W7 first impressions.
At this stage, W7 is still very new, and after vista, most people are cautious about jumping in, in case w7 turns into another lame duck.
So, here is what i have found, both good and bad, but without getting into details that many people don’t care about.
First of all, the bad:
- Despite what MS says, w7 really is vista 2.0. Now that sounds worse than you might think. Towards the end of its life, vista was much better than when it was first released.
- If you don’t like the vista “look and feel” then you won’t like w7.
- It still pushes the vista “start menu”, with the annoying system of “wipe out the current set of start menu choices with whatever sub-menu you happen to pause over”. Its annoying with a scroll-mouse, and just plain crap with any pointing device without a scroll wheel.

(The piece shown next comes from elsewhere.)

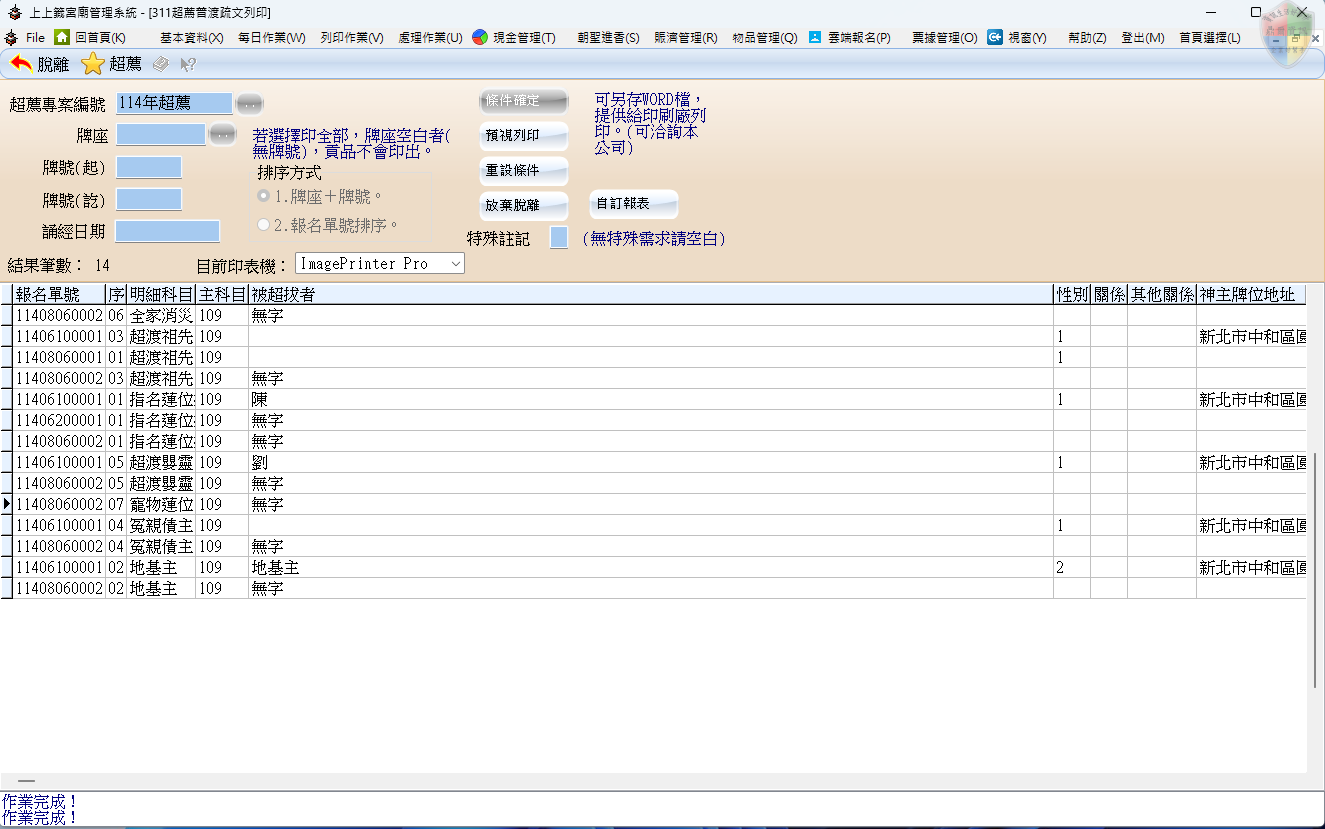Click the 雲端報名 cloud signup icon
Viewport: 1325px width, 829px height.
point(815,37)
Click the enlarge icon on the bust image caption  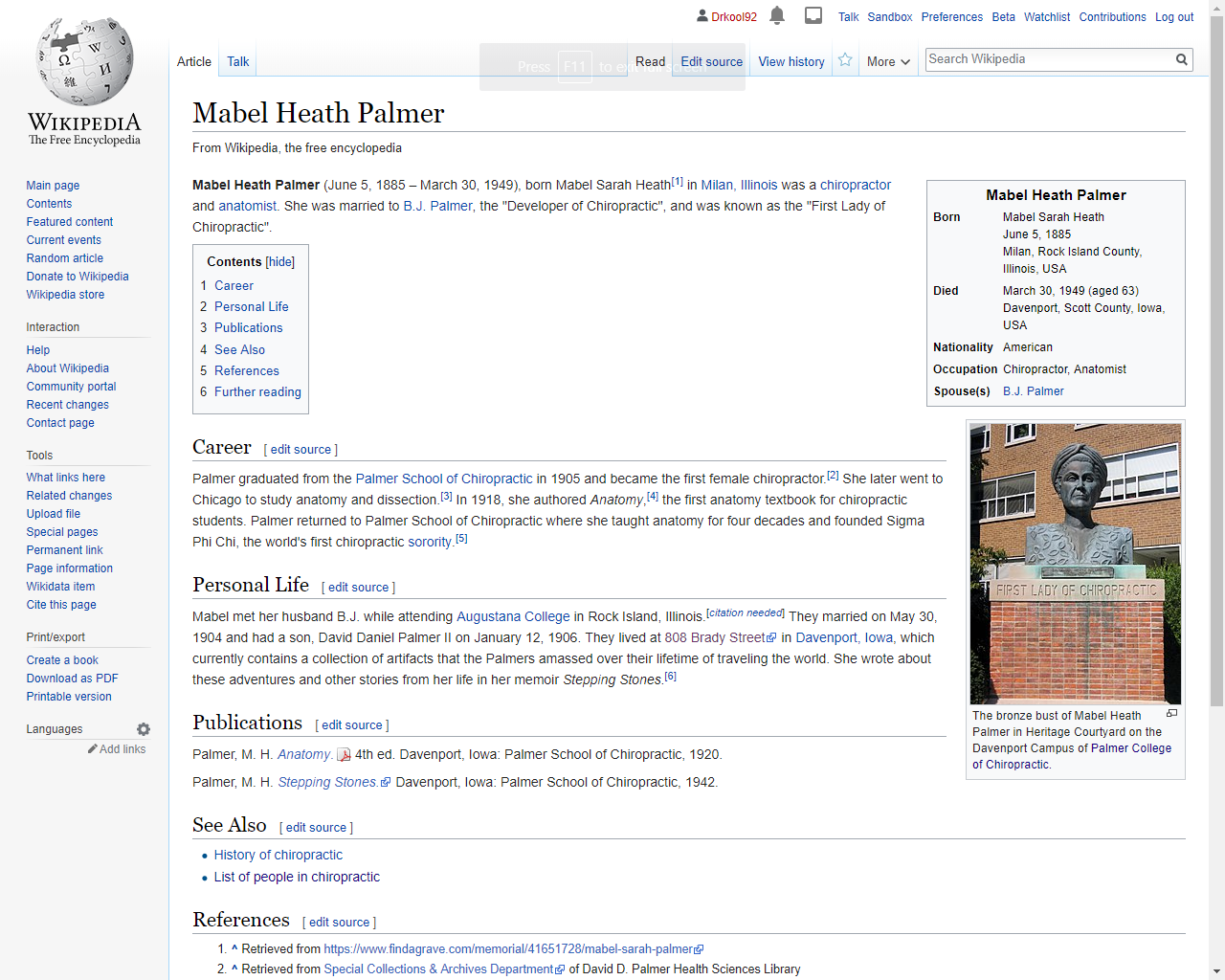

- My biggest gripe about w7 and vista is the senseless naming system. In particular, i find the control panel change from “add / remove programs” under xp, to “programs and features” just makes managing the pc more difficult for the average, non-technical user. I have seen many people not know how to un-install software… And this has now gotten much worse with vista / w7
The good:
- W7 64 bit is impressively fast. As long as you have enough RAM (at least 4 Gb), then everything seems to respond faster. And W7 64 bit has virtually none of the incompatibilities that xp-64 had.
- The UAC popups are much less intrusive, compared to vista.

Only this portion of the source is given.